# EXTRACTED MATERIAL
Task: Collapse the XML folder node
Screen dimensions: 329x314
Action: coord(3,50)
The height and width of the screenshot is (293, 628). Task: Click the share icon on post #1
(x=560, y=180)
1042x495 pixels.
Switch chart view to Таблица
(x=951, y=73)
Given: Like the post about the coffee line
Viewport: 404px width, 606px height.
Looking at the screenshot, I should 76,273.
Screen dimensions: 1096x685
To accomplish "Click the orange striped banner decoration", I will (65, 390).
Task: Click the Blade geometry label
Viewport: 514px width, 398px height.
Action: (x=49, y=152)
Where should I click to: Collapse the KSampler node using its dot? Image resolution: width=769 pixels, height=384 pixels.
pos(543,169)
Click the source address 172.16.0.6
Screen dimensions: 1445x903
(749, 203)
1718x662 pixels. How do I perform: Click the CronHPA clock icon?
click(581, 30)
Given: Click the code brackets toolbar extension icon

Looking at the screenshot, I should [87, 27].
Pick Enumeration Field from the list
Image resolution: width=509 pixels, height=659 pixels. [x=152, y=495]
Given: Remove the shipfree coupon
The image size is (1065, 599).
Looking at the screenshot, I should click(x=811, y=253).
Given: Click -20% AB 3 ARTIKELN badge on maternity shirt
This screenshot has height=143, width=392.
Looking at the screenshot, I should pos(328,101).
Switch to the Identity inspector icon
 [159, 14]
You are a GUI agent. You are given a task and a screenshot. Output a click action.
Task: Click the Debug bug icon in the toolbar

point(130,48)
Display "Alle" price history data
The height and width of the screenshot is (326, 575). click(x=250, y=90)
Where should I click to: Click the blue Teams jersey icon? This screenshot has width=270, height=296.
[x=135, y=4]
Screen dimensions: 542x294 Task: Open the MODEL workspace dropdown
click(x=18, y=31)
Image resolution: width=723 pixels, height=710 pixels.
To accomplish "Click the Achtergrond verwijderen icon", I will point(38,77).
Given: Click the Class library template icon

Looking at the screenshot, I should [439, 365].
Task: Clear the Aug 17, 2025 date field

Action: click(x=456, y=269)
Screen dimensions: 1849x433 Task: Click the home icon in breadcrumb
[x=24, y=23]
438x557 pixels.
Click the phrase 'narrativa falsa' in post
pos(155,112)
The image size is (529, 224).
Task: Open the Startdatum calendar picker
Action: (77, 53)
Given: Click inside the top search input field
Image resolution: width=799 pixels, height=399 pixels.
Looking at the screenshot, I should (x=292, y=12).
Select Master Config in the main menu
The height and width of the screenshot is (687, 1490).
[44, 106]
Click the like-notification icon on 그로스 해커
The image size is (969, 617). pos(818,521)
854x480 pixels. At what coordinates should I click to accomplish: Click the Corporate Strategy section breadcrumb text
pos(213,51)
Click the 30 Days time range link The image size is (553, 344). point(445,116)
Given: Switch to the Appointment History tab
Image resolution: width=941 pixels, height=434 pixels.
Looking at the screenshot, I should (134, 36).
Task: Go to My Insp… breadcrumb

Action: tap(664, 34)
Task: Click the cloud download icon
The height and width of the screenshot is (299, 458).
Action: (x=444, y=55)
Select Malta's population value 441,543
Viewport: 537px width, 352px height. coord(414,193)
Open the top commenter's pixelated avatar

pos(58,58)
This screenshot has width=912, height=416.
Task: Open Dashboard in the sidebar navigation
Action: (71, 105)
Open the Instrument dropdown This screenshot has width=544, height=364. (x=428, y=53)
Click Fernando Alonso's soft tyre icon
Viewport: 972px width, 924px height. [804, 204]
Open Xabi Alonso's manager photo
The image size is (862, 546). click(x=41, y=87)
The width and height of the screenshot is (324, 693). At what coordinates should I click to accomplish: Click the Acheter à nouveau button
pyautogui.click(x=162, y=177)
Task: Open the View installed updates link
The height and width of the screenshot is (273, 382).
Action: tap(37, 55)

# EXERCISE AIM
Print each line of the data exactly as it was written.

# TASK ANSWER
Task: Collapse the XML folder node
Screen dimensions: 329x314
Action: coord(3,50)
The height and width of the screenshot is (293, 628). Task: Click the share icon on post #1
(x=560, y=180)
1042x495 pixels.
Switch chart view to Таблица
(x=951, y=73)
Given: Like the post about the coffee line
Viewport: 404px width, 606px height.
Looking at the screenshot, I should 76,273.
Screen dimensions: 1096x685
To accomplish "Click the orange striped banner decoration", I will (65, 390).
Task: Click the Blade geometry label
Viewport: 514px width, 398px height.
Action: (x=49, y=152)
Where should I click to: Collapse the KSampler node using its dot? Image resolution: width=769 pixels, height=384 pixels.
pos(543,169)
Click the source address 172.16.0.6
Screen dimensions: 1445x903
(749, 203)
1718x662 pixels. How do I perform: Click the CronHPA clock icon?
click(581, 30)
Given: Click the code brackets toolbar extension icon

Looking at the screenshot, I should [87, 27].
Pick Enumeration Field from the list
Image resolution: width=509 pixels, height=659 pixels. [x=152, y=495]
Given: Remove the shipfree coupon
The image size is (1065, 599).
Looking at the screenshot, I should click(x=811, y=253).
Given: Click -20% AB 3 ARTIKELN badge on maternity shirt
This screenshot has height=143, width=392.
Looking at the screenshot, I should pos(328,101).
Switch to the Identity inspector icon
 [159, 14]
You are a GUI agent. You are given a task and a screenshot. Output a click action.
Task: Click the Debug bug icon in the toolbar

point(130,48)
Display "Alle" price history data
The height and width of the screenshot is (326, 575). click(x=250, y=90)
Where should I click to: Click the blue Teams jersey icon? This screenshot has width=270, height=296.
[x=135, y=4]
Screen dimensions: 542x294 Task: Open the MODEL workspace dropdown
click(x=18, y=31)
Image resolution: width=723 pixels, height=710 pixels.
To accomplish "Click the Achtergrond verwijderen icon", I will point(38,77).
Given: Click the Class library template icon

Looking at the screenshot, I should [439, 365].
Task: Clear the Aug 17, 2025 date field

Action: click(x=456, y=269)
Screen dimensions: 1849x433 Task: Click the home icon in breadcrumb
[x=24, y=23]
438x557 pixels.
Click the phrase 'narrativa falsa' in post
pos(155,112)
The image size is (529, 224).
Task: Open the Startdatum calendar picker
Action: (77, 53)
Given: Click inside the top search input field
Image resolution: width=799 pixels, height=399 pixels.
Looking at the screenshot, I should (x=292, y=12).
Select Master Config in the main menu
The height and width of the screenshot is (687, 1490).
[44, 106]
Click the like-notification icon on 그로스 해커
The image size is (969, 617). pos(818,521)
854x480 pixels. At what coordinates should I click to accomplish: Click the Corporate Strategy section breadcrumb text
pos(213,51)
Click the 30 Days time range link The image size is (553, 344). point(445,116)
Given: Switch to the Appointment History tab
Image resolution: width=941 pixels, height=434 pixels.
Looking at the screenshot, I should (134, 36).
Task: Go to My Insp… breadcrumb

Action: tap(664, 34)
Task: Click the cloud download icon
The height and width of the screenshot is (299, 458).
Action: (x=444, y=55)
Select Malta's population value 441,543
Viewport: 537px width, 352px height. coord(414,193)
Open the top commenter's pixelated avatar

pos(58,58)
This screenshot has width=912, height=416.
Task: Open Dashboard in the sidebar navigation
Action: (71, 105)
Open the Instrument dropdown This screenshot has width=544, height=364. (x=428, y=53)
Click Fernando Alonso's soft tyre icon
Viewport: 972px width, 924px height. [804, 204]
Open Xabi Alonso's manager photo
The image size is (862, 546). click(x=41, y=87)
The width and height of the screenshot is (324, 693). At what coordinates should I click to accomplish: Click the Acheter à nouveau button
pyautogui.click(x=162, y=177)
Task: Open the View installed updates link
The height and width of the screenshot is (273, 382).
Action: tap(37, 55)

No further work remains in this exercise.